D. Le président du Tribunal de police formule quelques observations. Bien qu’invité à le faire, L. ne dépose pas d’observations.
CONSIDERANT
en droit
1. Interjeté dans les formes et délai légaux (art.244 CPP), le pourvoi est recevable. Il n’en va pas de même pour les pièces jointes au pourvoi. Selon la jurisprudence, il n’est pas permis de présenter des faits ou des moyens de preuves nouveaux dans un pourvoi en cassation, sauf s’il s’agit d’une consultation juridique ou d’un autre document exclusivement destiné à éclairer un point de droit (RJN 1 II 121; 3 II 52, 4 II 139). Même en admettant que les pièces jointes au pourvoi sont assimilables à des avis de droit, il n’en demeure pas moins que ces derniers ont pour objet d’étude d’autres faits que ceux qui occupent la cour de céans. Il se justifie donc de retourner à leur expéditeur les documents annexés au pourvoi.
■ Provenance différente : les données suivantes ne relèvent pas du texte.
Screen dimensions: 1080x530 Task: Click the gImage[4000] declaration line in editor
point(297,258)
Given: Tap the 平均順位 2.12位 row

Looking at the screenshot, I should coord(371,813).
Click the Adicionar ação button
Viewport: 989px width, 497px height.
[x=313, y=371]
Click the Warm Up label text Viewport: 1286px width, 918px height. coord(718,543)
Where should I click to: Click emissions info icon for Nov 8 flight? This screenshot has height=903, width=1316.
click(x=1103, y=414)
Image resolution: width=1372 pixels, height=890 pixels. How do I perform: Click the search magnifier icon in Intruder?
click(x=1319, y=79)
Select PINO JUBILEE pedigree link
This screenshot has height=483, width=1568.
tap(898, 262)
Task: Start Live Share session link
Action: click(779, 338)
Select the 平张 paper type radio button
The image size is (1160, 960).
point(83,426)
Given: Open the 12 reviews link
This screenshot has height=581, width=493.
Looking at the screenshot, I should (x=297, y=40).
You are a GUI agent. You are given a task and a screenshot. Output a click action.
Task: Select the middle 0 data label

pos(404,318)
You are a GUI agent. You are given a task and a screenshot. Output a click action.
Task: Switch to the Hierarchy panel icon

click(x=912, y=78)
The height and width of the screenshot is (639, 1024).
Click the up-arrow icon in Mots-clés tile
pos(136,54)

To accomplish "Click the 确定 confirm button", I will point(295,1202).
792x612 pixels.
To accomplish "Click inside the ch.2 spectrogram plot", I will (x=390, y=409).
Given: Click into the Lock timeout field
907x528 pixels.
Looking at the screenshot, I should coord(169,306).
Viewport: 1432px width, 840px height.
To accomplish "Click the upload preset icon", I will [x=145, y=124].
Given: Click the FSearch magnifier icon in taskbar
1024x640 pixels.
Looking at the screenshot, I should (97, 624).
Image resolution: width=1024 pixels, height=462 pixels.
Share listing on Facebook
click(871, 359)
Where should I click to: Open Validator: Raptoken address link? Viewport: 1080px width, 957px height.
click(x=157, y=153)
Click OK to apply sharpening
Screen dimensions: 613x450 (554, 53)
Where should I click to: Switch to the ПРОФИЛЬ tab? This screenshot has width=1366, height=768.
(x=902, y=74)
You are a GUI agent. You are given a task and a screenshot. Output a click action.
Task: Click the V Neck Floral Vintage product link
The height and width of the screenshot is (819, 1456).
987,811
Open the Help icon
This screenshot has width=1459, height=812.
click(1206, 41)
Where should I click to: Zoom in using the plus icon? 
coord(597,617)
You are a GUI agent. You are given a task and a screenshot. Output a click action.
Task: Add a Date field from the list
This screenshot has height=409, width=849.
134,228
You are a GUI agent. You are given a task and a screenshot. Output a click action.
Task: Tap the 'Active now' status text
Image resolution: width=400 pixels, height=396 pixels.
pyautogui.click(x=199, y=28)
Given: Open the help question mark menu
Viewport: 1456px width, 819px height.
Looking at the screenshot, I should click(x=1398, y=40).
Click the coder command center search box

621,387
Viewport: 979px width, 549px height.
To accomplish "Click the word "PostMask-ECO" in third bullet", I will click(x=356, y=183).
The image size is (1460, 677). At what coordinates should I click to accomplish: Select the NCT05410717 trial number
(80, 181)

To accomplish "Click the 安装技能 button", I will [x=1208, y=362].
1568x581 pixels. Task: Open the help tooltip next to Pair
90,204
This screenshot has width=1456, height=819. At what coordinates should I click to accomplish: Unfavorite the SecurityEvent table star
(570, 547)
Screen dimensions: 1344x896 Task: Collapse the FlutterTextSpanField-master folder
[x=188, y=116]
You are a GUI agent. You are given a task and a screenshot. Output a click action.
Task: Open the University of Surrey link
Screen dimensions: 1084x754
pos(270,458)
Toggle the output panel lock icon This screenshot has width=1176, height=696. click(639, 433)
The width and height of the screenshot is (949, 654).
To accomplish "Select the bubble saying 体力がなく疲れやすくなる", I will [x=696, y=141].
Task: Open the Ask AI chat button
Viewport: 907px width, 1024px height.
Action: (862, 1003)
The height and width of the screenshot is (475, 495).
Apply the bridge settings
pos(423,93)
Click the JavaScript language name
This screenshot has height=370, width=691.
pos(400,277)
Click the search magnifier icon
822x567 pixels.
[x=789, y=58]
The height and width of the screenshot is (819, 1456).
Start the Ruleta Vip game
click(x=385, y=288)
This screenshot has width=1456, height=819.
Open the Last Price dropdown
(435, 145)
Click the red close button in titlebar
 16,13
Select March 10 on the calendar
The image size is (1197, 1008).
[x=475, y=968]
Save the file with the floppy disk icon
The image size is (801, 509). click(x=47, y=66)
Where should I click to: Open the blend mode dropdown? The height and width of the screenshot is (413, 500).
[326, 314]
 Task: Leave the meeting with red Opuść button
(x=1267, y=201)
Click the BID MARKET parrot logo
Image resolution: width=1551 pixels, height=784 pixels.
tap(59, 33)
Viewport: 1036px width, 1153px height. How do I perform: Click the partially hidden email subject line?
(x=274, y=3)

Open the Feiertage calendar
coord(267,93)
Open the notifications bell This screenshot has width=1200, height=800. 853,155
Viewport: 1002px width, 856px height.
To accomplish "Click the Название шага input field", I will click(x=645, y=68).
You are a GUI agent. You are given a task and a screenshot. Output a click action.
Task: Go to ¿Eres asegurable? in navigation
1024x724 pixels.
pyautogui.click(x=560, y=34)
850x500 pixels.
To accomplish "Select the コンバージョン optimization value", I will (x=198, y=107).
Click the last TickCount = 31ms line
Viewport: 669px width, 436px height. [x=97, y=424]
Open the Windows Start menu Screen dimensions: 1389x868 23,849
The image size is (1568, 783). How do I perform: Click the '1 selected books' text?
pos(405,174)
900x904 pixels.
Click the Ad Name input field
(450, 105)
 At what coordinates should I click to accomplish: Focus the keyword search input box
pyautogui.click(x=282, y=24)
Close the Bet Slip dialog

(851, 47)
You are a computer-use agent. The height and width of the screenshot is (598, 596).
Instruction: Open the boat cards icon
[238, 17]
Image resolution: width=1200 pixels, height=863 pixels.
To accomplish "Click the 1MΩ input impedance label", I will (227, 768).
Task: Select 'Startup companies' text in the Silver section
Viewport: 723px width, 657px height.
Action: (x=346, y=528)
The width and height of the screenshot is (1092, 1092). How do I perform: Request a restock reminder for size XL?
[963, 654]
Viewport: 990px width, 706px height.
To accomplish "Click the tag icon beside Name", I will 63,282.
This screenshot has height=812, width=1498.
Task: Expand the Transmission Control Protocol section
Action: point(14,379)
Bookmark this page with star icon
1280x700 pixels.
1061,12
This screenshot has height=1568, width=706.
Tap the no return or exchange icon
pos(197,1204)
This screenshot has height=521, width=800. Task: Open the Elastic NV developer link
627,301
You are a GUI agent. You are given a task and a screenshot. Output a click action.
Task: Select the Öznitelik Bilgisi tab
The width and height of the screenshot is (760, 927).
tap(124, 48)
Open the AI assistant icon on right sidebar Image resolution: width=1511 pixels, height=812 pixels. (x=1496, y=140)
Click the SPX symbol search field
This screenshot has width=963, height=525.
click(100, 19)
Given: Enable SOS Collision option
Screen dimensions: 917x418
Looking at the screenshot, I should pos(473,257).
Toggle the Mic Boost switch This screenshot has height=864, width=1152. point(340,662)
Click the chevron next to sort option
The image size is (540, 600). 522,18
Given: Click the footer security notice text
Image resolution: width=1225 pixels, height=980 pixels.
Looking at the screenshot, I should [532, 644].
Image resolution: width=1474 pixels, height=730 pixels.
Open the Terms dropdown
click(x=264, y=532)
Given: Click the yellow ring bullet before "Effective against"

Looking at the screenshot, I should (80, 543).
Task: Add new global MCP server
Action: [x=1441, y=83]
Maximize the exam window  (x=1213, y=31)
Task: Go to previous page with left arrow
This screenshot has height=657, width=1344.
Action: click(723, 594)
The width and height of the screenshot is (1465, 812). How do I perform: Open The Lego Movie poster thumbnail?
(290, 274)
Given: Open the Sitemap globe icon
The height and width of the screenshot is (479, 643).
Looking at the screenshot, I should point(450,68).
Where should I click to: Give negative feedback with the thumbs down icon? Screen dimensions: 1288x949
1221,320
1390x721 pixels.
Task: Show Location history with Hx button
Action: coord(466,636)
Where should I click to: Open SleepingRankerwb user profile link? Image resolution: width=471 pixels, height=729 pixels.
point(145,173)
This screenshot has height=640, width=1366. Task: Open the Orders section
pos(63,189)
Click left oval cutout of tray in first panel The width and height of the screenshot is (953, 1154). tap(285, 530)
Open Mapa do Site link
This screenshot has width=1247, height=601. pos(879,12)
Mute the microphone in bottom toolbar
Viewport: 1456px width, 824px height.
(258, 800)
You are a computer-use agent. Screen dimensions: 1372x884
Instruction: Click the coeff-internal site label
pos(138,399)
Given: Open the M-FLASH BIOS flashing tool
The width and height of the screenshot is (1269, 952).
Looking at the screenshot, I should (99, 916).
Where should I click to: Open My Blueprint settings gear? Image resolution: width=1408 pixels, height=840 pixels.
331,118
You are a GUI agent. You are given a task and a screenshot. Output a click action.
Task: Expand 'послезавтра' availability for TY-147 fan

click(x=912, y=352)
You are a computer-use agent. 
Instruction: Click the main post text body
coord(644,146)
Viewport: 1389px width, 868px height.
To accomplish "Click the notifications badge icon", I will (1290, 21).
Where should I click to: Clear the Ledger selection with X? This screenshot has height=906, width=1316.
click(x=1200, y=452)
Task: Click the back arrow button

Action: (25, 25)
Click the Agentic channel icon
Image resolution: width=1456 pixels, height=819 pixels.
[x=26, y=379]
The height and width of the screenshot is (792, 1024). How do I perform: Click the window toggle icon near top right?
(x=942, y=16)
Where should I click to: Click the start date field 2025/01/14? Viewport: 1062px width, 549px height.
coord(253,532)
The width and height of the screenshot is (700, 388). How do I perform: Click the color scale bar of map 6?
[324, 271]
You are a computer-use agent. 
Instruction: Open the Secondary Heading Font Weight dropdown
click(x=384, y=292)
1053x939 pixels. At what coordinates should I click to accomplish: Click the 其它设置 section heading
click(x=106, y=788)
2. Pour être admis à circuler, les véhicules automobiles doivent être conformes à certaines exigences techniques. L’ORT règle la procédure de réception, à savoir le processus au terme duquel est délivrée l’attestation officielle selon laquelle un type de véhicules fabriqués en série est conforme aux exigences techniques requises en la matière et se prête à l’usage auquel il est destiné. Les exigences techniques sont contenues dans l’ordonnance concernant les exigences techniques requises pour les véhicules routiers (OETV). En particulier, l’article 71 al.4 OETV prévoit que « Toutes les vitres des compartiments occupés par le conducteur et les passagers doivent être en verre de sécurité ou en une matière similaire ne pouvant causer des blessures importantes en cas de bris. Les glaces nécessaires à la visibilité du conducteur doivent être parfaitement transparentes, non déformantes, résistantes aux intempéries ; elles doivent conserver une transparence d’au moins 70 % après un long usage. En cas de bris, les pare-brise doivent offrir une visibilité suffisante au conducteur ».
3. En l’espèce, la question est de savoir si les filtres apposés sur les vitres latérales nuisent à une parfaite transparence, condition qui préside à la visibilité. Le Petit Robert 1, éd.1992 donne de l’adjectif « transparent » la définition suivante : « Qui laisse passer la lumière et paraître avec netteté les objets qui se trouvent derrière ». Se basant sur l’avis émanant de P. du B. SA à Neuchâtel, le premier juge a considéré que la visibilité n’était pas réduite. Il n’en demeure pas moins que la transformation apportée par L. aurait dû faire l’objet d’une autorisation préalable au sens de l’article 34 al.2 OETV, disposition légale non visée par le Ministère public et à laquelle la prévention n'a pas été étendue par le premier juge. On relèvera en effet qu’une expertise privée n’est pas suffisante, surtout lorsqu’elle ne s’appuie pas sur des mesures scientifiques, qui seules peuvent déterminer si la transparence minimale de 70 % prévue par l’article 71 al.4 OETV est assurée. On admettra néanmoins en l'espèce que l’avis de l’expert privé ainsi que le peu de gravité du cas d’espèce justifient, en application de l’article 100 ch.1 al.2 LCR, l’exemption de toute peine, c’est-à-dire, selon la jurisprudence du Tribunal fédéral, un acquittement. Ainsi, le pourvoi doit être rejeté.
4. Le pourvoi est dès lors mal fondé. Vu la qualité du recourant, les frais seront laissés à charge de l’Etat.
Par ces motifs, LA COUR DE CASSATION PENALE
1. Rejette le pourvoi.
2. Invite le greffe à retourner à son expéditeur les pièces jointes au pourvoi.
3. Laisse les frais à charge de l’Etat.